Sterling's outlook, on the other hand, is unambiguously negative following the Bank of England’s monetary policy announcement. The central bank voted 6-2 to leave interest rates unchanged, cut its forecasts for GDP and wage growth and expressed concerns about a “smooth transition to a new economic relationship with the EU.” Governor Carney said the bank’s forecast revisions factor in “uncertainty about the eventual shape of the U.K.’s relationship with the EU, which weighs on the decisions of businesses and households and pulls down both demand and supply.” Not all of his comments were negative as Carney sees growth picking up later in investment and trade with the economy supply capacity rising at a modest rate. As a result, some tightening will be needed in the next 3 years with 2 rate hikes likely to be insufficient. While Carney did talk rate hikes, the 3-year time horizon is just too long for a market looking at another hike from the Fed this year and some type of movement from the ECB. The central-bank’s forecasts are based on the first hike happening in the third quarter of 2018, which is longer than sterling bulls could have hoped. Given how much GBP/USD has risen in the last 4 months (from 1.24 to 1.3250), the tone of Thursday’s central-bank meeting should be enough to confirm 1.3270 as the top in sterling. Euro, on the other hand, continued to march higher although a new high was not reached Thursday. Investors completely shrugged off downward revisions to Eurozone PMIs to focus exclusively on stronger Eurozone retail sales and softer U.S. data.

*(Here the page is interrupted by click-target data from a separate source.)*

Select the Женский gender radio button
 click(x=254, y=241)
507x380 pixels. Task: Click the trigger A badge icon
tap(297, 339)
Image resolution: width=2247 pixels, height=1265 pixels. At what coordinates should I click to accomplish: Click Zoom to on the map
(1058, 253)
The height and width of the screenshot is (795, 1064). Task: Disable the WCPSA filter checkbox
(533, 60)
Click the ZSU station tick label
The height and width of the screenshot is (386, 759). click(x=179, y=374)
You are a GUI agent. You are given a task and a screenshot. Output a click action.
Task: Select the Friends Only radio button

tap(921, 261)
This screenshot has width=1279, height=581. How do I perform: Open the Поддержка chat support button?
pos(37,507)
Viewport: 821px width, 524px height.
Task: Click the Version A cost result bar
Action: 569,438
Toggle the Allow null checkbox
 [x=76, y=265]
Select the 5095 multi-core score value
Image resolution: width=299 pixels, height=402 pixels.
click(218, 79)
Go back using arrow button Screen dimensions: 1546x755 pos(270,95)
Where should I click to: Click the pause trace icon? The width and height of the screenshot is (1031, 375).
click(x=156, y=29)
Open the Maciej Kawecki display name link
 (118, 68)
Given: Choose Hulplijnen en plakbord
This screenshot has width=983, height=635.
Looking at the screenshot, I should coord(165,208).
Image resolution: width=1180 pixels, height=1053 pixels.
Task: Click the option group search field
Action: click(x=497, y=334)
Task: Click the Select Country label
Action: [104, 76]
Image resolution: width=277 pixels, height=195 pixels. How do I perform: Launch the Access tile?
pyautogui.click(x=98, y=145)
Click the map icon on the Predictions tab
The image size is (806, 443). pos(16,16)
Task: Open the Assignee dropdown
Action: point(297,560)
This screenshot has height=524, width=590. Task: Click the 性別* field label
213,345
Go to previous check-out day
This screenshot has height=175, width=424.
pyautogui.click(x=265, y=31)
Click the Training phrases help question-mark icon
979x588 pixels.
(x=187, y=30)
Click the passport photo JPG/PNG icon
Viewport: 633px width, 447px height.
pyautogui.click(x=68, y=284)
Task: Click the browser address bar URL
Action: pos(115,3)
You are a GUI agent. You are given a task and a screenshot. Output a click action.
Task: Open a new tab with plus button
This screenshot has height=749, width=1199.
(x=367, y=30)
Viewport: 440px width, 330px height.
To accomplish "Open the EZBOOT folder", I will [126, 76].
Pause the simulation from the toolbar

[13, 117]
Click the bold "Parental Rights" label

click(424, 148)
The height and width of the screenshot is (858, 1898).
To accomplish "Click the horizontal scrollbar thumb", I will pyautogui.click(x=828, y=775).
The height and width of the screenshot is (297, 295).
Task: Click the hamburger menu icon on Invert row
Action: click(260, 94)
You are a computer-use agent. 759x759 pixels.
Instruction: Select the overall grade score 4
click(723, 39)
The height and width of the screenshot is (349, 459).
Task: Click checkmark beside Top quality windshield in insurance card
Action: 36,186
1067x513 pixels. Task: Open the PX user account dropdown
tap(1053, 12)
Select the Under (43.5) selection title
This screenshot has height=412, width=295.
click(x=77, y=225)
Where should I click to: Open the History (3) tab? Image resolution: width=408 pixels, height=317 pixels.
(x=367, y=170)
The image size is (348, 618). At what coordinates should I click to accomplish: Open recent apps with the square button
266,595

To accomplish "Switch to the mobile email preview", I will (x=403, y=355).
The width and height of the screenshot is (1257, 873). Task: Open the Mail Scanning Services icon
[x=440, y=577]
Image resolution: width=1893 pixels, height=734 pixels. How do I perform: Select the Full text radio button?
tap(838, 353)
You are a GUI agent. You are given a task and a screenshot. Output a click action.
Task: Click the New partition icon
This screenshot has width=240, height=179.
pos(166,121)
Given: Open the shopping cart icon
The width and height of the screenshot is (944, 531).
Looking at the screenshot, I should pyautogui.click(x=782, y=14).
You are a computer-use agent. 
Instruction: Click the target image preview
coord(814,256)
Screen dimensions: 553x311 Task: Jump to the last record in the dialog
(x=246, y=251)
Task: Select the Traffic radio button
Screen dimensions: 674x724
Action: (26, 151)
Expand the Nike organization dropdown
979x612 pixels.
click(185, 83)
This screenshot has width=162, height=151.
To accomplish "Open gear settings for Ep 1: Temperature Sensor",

The U.S. is not the only country scheduled to release labor data on Friday. We’ll also get to see if labor-market conditions eased in Canada after 2 strong months. If job growth slowed, it could extend profit taking in USD/CAD, but the amount of full-time employment will be key. If the net change increases by only 10-20K and full-time work is strong, then USD/CAD could still resume its slide. Yet if full-time jobs are lost, any amount of part-time growth may not be enough to make up the difference. Aside from the employment report, IVEY PMI is also on the docket and the pace of manufacturing growth will be just as important as investors scrutinize every piece of CAD data for weakness. Meanwhile, the Australian dollar extended its slide despite mixed data — the country’s trade balance weakened significantly but service-sector activity increased. Retail sales and the central bank’s monetary policy statement were due Thursday evening and both were expected to be negative for the currency. AUD has peaked and the next stop for the pair should be 78 cents.